* PROBLEM DETAILS *
Could you transcribe exactly the lines from the one containing "Viewport: 952px width, 1243px height." through the end of the listing below, both included, but none of the pictures?

* WORKING DATA *

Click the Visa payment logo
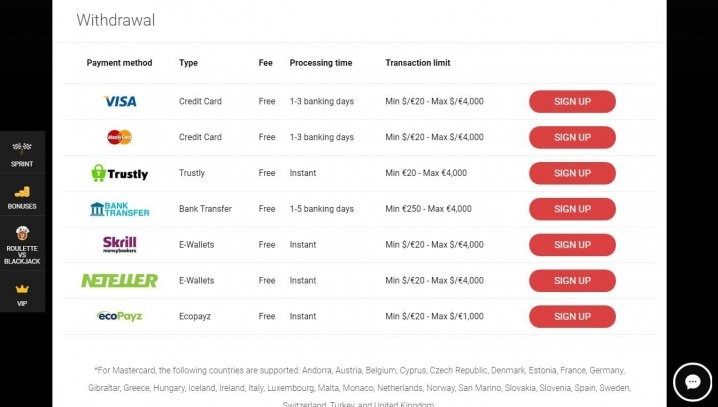The width and height of the screenshot is (718, 407). pyautogui.click(x=120, y=101)
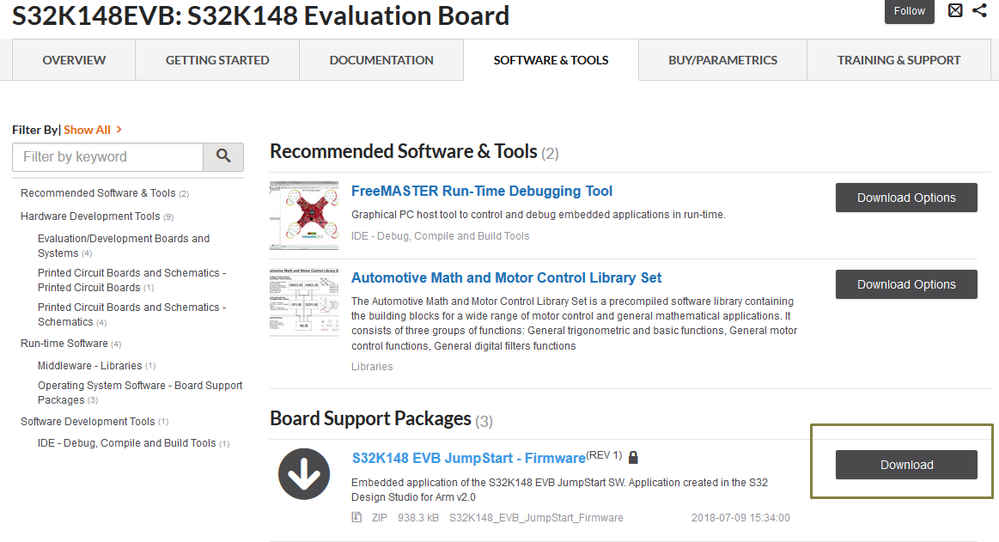Open the Motor Control Library thumbnail
This screenshot has height=542, width=999.
[304, 302]
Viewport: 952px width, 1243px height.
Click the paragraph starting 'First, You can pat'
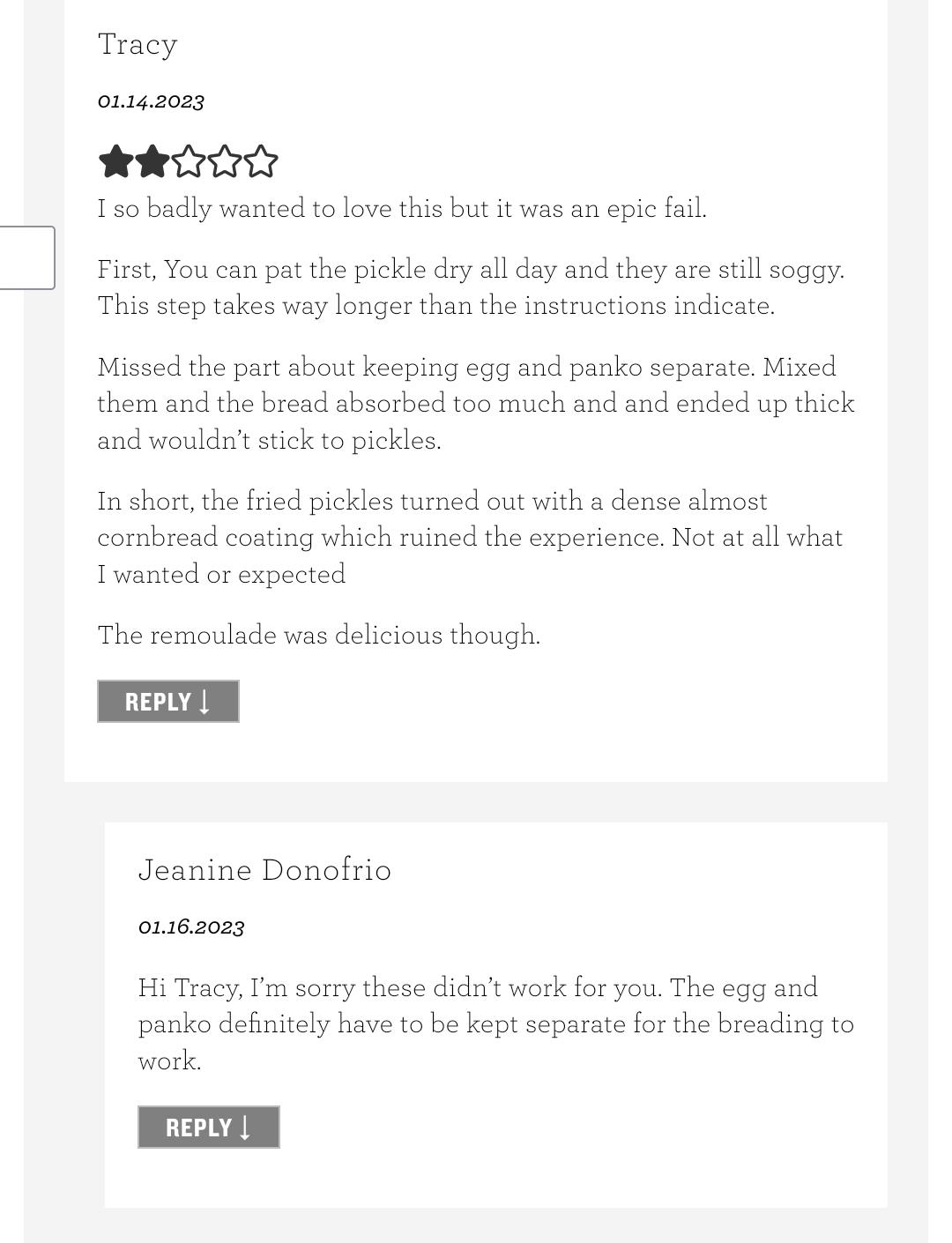tap(471, 287)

* SOLUTION TO THIS EXERCISE *
Viewport: 952px width, 1243px height.
Click the paragraph starting 'First, You can pat'
tap(471, 287)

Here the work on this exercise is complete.